Turning to the third factor, the court distinguished the cases that had found against the agency on the first two factors but nonetheless denied recovery of litigation expenses.  In each of those cases, the parties were confronted with a significant legal issue or an issue of first impression that ultimately swayed the courts to conclude that the condemning agency had acted reasonably in making its offer despite what the numbers suggested.

For example, in Escondido Union School Dist. v. Casa Sueños De Oro Inc. (2005) 129 Cal.App.4th 944, the agency missed badly in its final offer (the verdict was more than double the offer and higher even than the owner's final demand).  The Court of Appeal nonetheless upheld the denial of litigation expenses since the discrepancy arose largely from an issue of first impression; namely, whether mobile homes qualify as "improvements pertaining to the reality," making their loss compensable under the law.

Similarly, in Moulton Niguel Water Dist. v.
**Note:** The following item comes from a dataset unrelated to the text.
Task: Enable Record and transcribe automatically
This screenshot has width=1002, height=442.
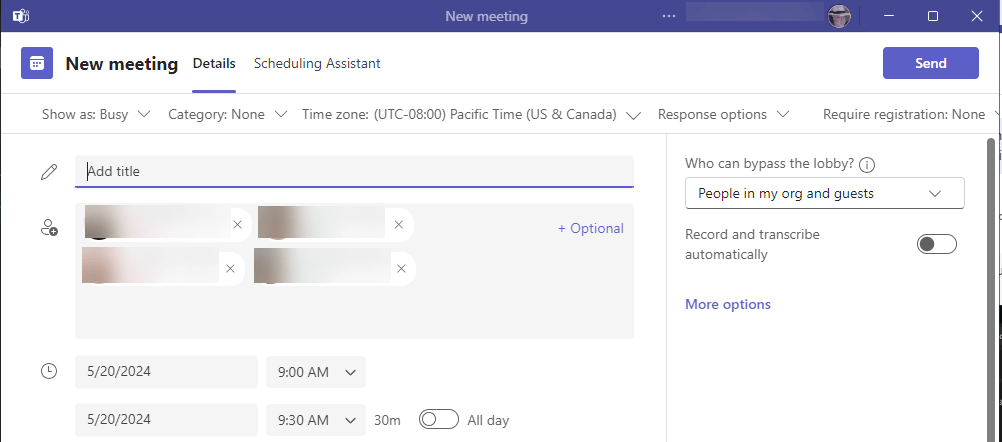Action: tap(936, 244)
Colombo (2003) 111 Cal.App.4th 1210, the court upheld the denial of litigation expenses where the agency's refusal to credit the owner's appraisal reflected a good faith (but ultimately erroneous) belief that the owner was not eligible for an award of severance damages.

Here, however, "[t]here was no tricky legal issue or unusual circumstance that made the offer difficult to formulate.  The jury was confronted with a straightforward conflict between two appraisers who advocated vastly different approaches to the appraisal process."  The court concluded that agency evinced an "arrogant and unyielding approach to settlement negotiations" by "audaciously" assuming that the jury would totally reject the owner's appraisal.

In the absence of a "tricky legal issue or unusual circumstance," the Court of Appeal had no difficulty concluding that a fee award was warranted: "[T]he monetary difference between the offer and the award was enormous, the property owners' offer was extremely reasonable and the [agency] made no effort to show good faith by tendering an offer that gave serious consideration to an adverse appraisal that was several times larger than that of its expert."

Agencies should have confidence in their appraisals.  However, where a substantial difference between the appraisals exists, strictly adhering to the agency's appraisal figure in making the final offer does not evince the good faith spirit of compromise that should be expected of a reasonable condemnor.

In the past, some agencies have escaped liability for litigation expenses through citation to Casa Sueños and others like it, claiming their "good faith, care and accuracy" trumped the mathematical results.  Pombo provides an important cautionary tale:  cases like Casa Sueños do not provide protection where the agency's claim of "good faith" amounts to even well-intentioned reliance on the agency's own appraisal, where that reliance is coupled with a disregard of the owner's appraisal and a general unwillingness to consider the possibility that the jury might view the case through eyes different than its own.  If the agency wants to "stick to its guns," it better have a weighty issue of law behind its decision, or expect to pay litigation expenses along with a higher-than-anticipated verdict if it rolls the dice and loses.